EXERCISE DETAILS: Copy the records below word for word, changing nothing.

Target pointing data
= = =

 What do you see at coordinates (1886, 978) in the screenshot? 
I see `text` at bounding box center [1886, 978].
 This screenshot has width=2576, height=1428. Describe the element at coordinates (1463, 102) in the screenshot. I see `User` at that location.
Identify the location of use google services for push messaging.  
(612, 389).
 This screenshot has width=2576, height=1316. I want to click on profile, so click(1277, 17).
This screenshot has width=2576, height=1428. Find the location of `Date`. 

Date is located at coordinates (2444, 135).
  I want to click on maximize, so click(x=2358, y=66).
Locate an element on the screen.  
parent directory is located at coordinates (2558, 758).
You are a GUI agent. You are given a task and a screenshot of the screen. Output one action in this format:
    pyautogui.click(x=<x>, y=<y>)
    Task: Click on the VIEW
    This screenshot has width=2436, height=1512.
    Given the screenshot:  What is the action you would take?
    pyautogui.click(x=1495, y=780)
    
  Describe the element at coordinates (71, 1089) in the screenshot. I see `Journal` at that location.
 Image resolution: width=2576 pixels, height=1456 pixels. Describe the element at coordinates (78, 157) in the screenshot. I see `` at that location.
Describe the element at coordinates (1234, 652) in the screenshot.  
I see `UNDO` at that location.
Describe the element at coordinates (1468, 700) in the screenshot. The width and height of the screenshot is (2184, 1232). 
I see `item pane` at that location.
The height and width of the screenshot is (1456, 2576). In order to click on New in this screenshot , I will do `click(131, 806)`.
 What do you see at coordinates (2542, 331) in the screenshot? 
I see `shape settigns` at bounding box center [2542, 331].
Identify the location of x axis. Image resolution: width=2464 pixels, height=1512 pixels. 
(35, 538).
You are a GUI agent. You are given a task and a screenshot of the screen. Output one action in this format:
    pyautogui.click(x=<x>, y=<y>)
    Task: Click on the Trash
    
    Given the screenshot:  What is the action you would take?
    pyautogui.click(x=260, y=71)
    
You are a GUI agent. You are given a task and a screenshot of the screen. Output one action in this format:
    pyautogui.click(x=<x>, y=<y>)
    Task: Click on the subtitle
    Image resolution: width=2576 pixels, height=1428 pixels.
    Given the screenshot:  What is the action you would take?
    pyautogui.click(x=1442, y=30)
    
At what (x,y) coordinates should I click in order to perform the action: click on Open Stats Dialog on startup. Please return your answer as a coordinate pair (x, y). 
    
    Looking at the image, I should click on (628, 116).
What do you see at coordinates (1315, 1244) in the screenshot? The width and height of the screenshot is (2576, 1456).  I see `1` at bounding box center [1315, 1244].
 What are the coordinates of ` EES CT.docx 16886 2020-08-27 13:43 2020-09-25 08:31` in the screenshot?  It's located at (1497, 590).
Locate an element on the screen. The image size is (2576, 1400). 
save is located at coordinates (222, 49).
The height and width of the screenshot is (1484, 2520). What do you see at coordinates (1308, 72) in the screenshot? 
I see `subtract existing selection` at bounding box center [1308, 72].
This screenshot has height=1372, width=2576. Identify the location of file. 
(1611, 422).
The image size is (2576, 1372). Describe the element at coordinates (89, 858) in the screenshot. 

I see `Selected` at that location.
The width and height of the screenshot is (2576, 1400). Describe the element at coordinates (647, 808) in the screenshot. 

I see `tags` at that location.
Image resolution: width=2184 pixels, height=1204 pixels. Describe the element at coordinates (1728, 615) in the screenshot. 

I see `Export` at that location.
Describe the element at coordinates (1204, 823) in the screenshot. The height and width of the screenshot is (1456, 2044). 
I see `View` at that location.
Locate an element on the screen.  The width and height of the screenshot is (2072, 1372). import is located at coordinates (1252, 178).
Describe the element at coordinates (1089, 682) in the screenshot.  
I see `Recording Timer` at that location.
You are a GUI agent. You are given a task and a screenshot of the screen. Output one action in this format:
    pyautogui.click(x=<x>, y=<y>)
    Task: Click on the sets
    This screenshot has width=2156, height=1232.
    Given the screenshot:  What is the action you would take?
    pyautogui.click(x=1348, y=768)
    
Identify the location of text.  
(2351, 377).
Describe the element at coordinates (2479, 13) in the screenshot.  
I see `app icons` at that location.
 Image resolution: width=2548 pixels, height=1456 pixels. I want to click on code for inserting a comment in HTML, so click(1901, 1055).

= = =

COMPLETE OUTPUT:
 What do you see at coordinates (1886, 978) in the screenshot? 
I see `text` at bounding box center [1886, 978].
 This screenshot has width=2576, height=1428. Describe the element at coordinates (1463, 102) in the screenshot. I see `User` at that location.
Identify the location of use google services for push messaging.  
(612, 389).
 This screenshot has width=2576, height=1316. I want to click on profile, so click(1277, 17).
This screenshot has width=2576, height=1428. Find the location of `Date`. 

Date is located at coordinates (2444, 135).
  I want to click on maximize, so click(x=2358, y=66).
Locate an element on the screen.  
parent directory is located at coordinates (2558, 758).
You are a GUI agent. You are given a task and a screenshot of the screen. Output one action in this format:
    pyautogui.click(x=<x>, y=<y>)
    Task: Click on the VIEW
    This screenshot has width=2436, height=1512.
    Given the screenshot:  What is the action you would take?
    pyautogui.click(x=1495, y=780)
    
  Describe the element at coordinates (71, 1089) in the screenshot. I see `Journal` at that location.
 Image resolution: width=2576 pixels, height=1456 pixels. Describe the element at coordinates (78, 157) in the screenshot. I see `` at that location.
Describe the element at coordinates (1234, 652) in the screenshot.  
I see `UNDO` at that location.
Describe the element at coordinates (1468, 700) in the screenshot. The width and height of the screenshot is (2184, 1232). 
I see `item pane` at that location.
The height and width of the screenshot is (1456, 2576). In order to click on New in this screenshot , I will do `click(131, 806)`.
 What do you see at coordinates (2542, 331) in the screenshot? 
I see `shape settigns` at bounding box center [2542, 331].
Identify the location of x axis. Image resolution: width=2464 pixels, height=1512 pixels. 
(35, 538).
You are a GUI agent. You are given a task and a screenshot of the screen. Output one action in this format:
    pyautogui.click(x=<x>, y=<y>)
    Task: Click on the Trash
    
    Given the screenshot:  What is the action you would take?
    pyautogui.click(x=260, y=71)
    
You are a GUI agent. You are given a task and a screenshot of the screen. Output one action in this format:
    pyautogui.click(x=<x>, y=<y>)
    Task: Click on the subtitle
    Image resolution: width=2576 pixels, height=1428 pixels.
    Given the screenshot:  What is the action you would take?
    pyautogui.click(x=1442, y=30)
    
At what (x,y) coordinates should I click in order to perform the action: click on Open Stats Dialog on startup. Please return your answer as a coordinate pair (x, y). 
    
    Looking at the image, I should click on (628, 116).
What do you see at coordinates (1315, 1244) in the screenshot? The width and height of the screenshot is (2576, 1456).  I see `1` at bounding box center [1315, 1244].
 What are the coordinates of ` EES CT.docx 16886 2020-08-27 13:43 2020-09-25 08:31` in the screenshot?  It's located at (1497, 590).
Locate an element on the screen. The image size is (2576, 1400). 
save is located at coordinates (222, 49).
The height and width of the screenshot is (1484, 2520). What do you see at coordinates (1308, 72) in the screenshot? 
I see `subtract existing selection` at bounding box center [1308, 72].
This screenshot has height=1372, width=2576. Identify the location of file. 
(1611, 422).
The image size is (2576, 1372). Describe the element at coordinates (89, 858) in the screenshot. 

I see `Selected` at that location.
The width and height of the screenshot is (2576, 1400). Describe the element at coordinates (647, 808) in the screenshot. 

I see `tags` at that location.
Image resolution: width=2184 pixels, height=1204 pixels. Describe the element at coordinates (1728, 615) in the screenshot. 

I see `Export` at that location.
Describe the element at coordinates (1204, 823) in the screenshot. The height and width of the screenshot is (1456, 2044). 
I see `View` at that location.
Locate an element on the screen.  The width and height of the screenshot is (2072, 1372). import is located at coordinates (1252, 178).
Describe the element at coordinates (1089, 682) in the screenshot.  
I see `Recording Timer` at that location.
You are a GUI agent. You are given a task and a screenshot of the screen. Output one action in this format:
    pyautogui.click(x=<x>, y=<y>)
    Task: Click on the sets
    This screenshot has width=2156, height=1232.
    Given the screenshot:  What is the action you would take?
    pyautogui.click(x=1348, y=768)
    
Identify the location of text.  
(2351, 377).
Describe the element at coordinates (2479, 13) in the screenshot.  
I see `app icons` at that location.
 Image resolution: width=2548 pixels, height=1456 pixels. I want to click on code for inserting a comment in HTML, so click(1901, 1055).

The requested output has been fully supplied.